Just to be out on the water in the boat was great.
They pulled away from the shore, away from the daily demands, away from the needs and the noise.
Soon they heard nothing but the sound of the bow cutting through the swells and water dripping from the oars.
It didn’t last, though. When they pulled up on the other shore, they discovered that a crowd had followed them on land. It was as if there was simply no getting away from it all.
They could feel how the care and compassion in their bones was slowly turning into resentment, and they hated it.
They didn’t tell each other because they felt ashamed for what they could only describe as a profound lack of love and presence.
We’re all in that boat, disciples of Jesus, sent to proclaim good news and bring wholeness. But how do we respond when we feel emotionally and physically drained by the brokenness we encounter constantly? Compassion fatigue is a modern expression, but the men and women in that boat have known the reality it describes for centuries. Our emotional capacity to perceive, let alone respond to the demand made on us by human suffering is limited.
Jesus, thou art all compassion, pure, unbounded love thou art, we sing with Charles Wesley, and the song reminds us that we cannot depend on our own wells to draw strength for the great work of loving the world. God alone is all compassion, God alone is unbounded love, and we must learn to draw from the wells that never go dry.
The scene in Mark is so short, you have to intentionally slow down to not miss an important little detail.
As he went ashore, he saw a great crowd; and he had compassion for them, because they were like sheep without a shepherd; and he began to teach them many things.
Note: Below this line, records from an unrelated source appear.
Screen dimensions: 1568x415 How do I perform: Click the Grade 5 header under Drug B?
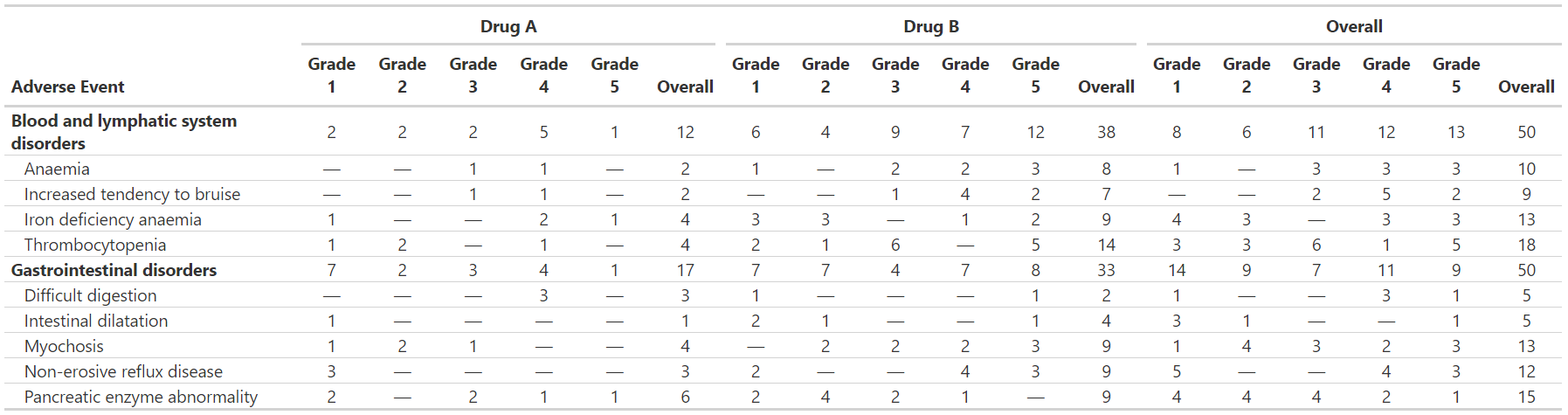(x=1035, y=75)
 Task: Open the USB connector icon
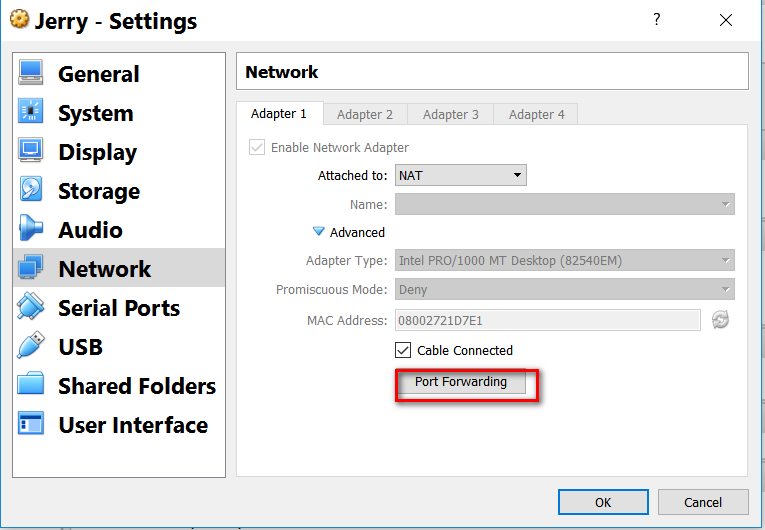coord(31,347)
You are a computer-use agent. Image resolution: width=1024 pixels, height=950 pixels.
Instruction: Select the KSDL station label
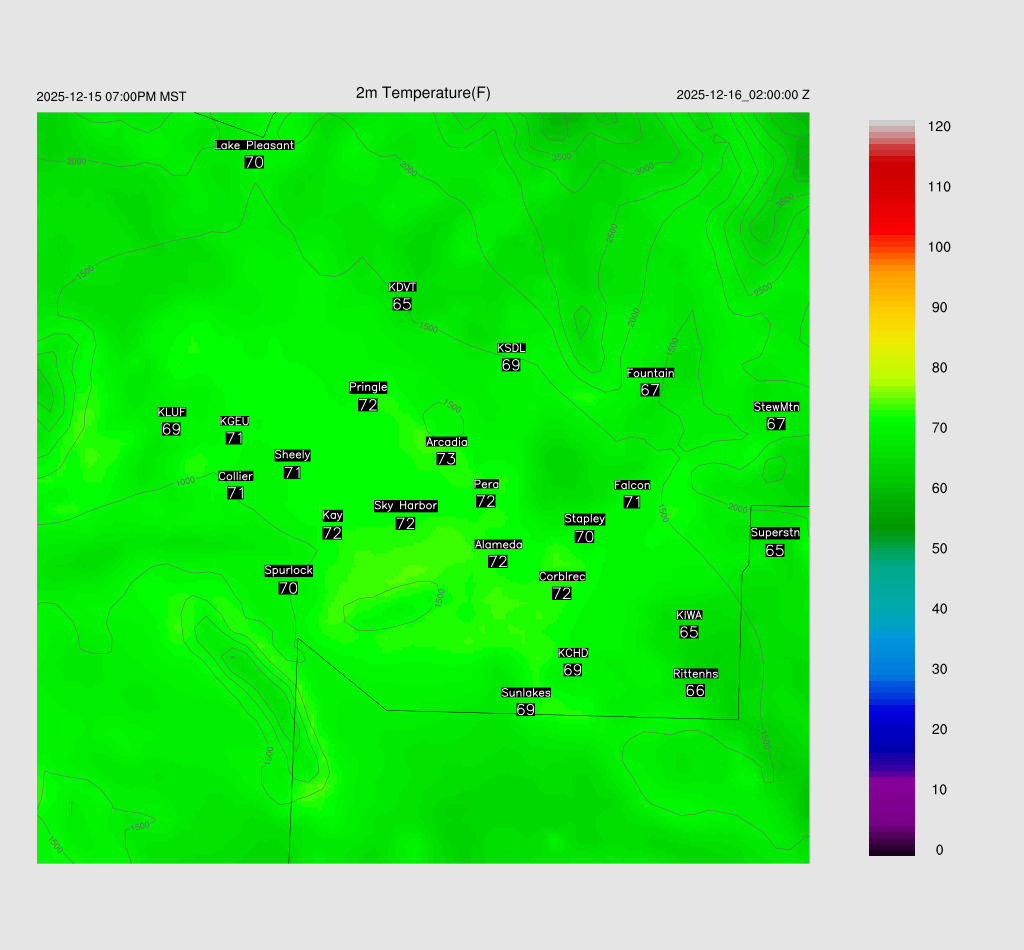[511, 348]
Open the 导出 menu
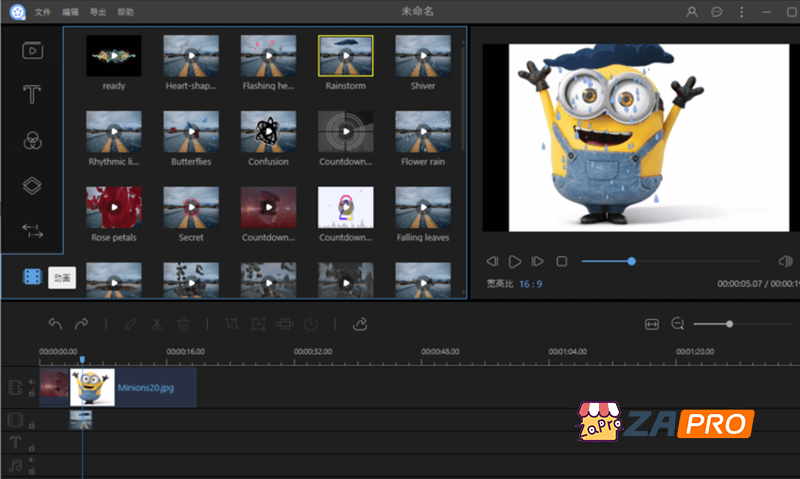Screen dimensions: 800x479 point(97,12)
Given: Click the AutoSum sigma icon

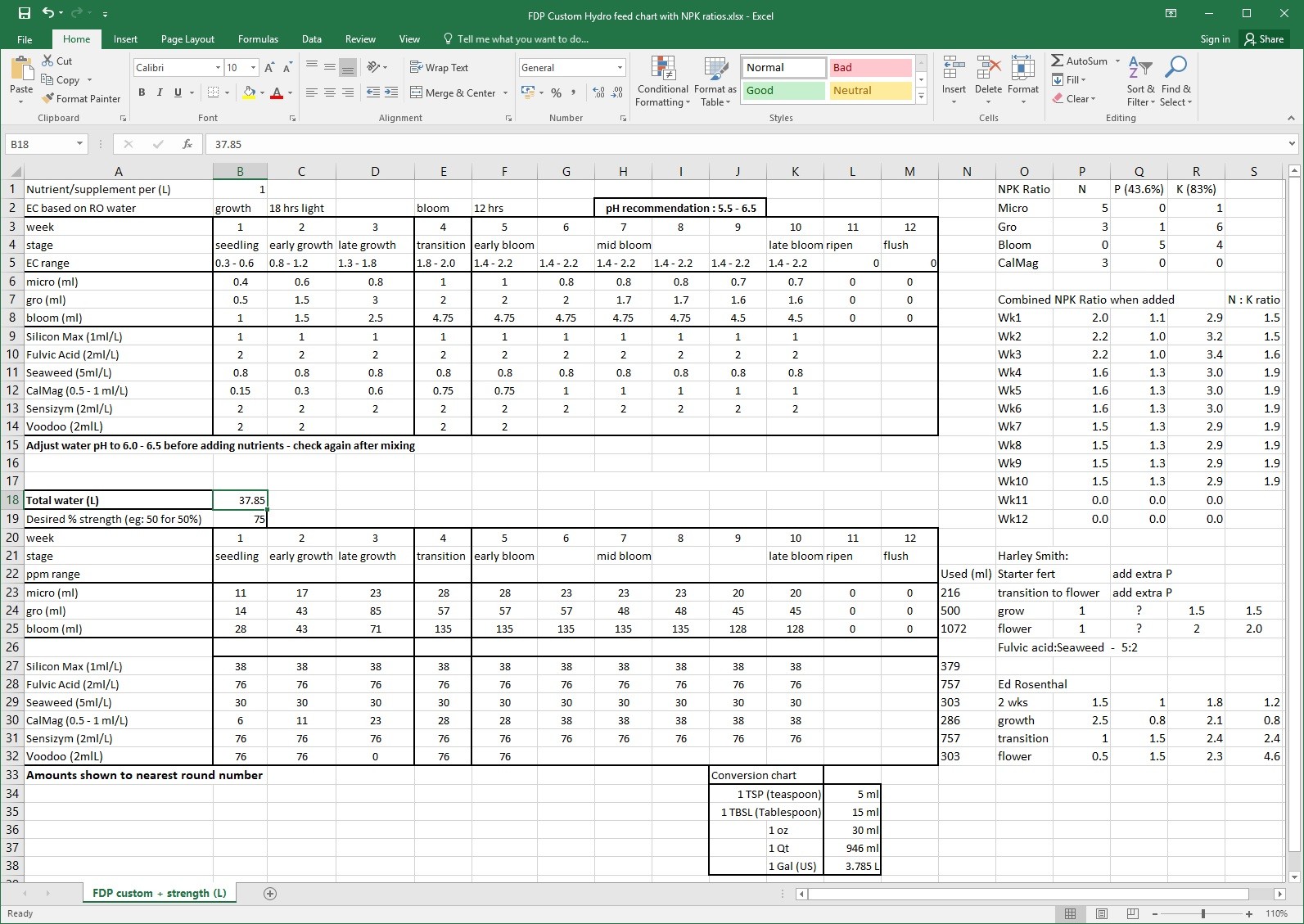Looking at the screenshot, I should [1058, 61].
We are so eager to know what it was he taught them, that we almost miss what he is teaching us. We are so eager to know what it was he taught them, that we almost miss the fact that we are part of them. He looks at us and has compassion for us, because without him, we are like sheep without a shepherd. And then he goes ashore. And he does the teaching. And we stay in the boat and listen; we receive his gifts.
Some of us hear the word that forgives and renews, equips and sends, and we get up and go. Others hear the sound of the waves lapping gently against the shore, until we doze off, rocked to sleep like babies in a cradle. And when we awake, we rub our eyes and realize that the world turned without us.
We follow Jesus because in his presence we experience a conversion to a depth of life we did not know existed. We follow Jesus because in his presence our heart and mind and strength are transformed. We follow Jesus so we may live as those sent by him, drawing compassion from no other wells but his boundless love for God and the world.
In our mission work of teaching and healing we learn that our small words and actions can make the compassion of Christ manifest.
And when he calls us away to rest a while we learn that the same compassion can be at work without us; that can be a humbling experience for newly-named apostles, but ultimately it’s the most liberating experience for a disciple of Jesus Christ. Enjoy the summer.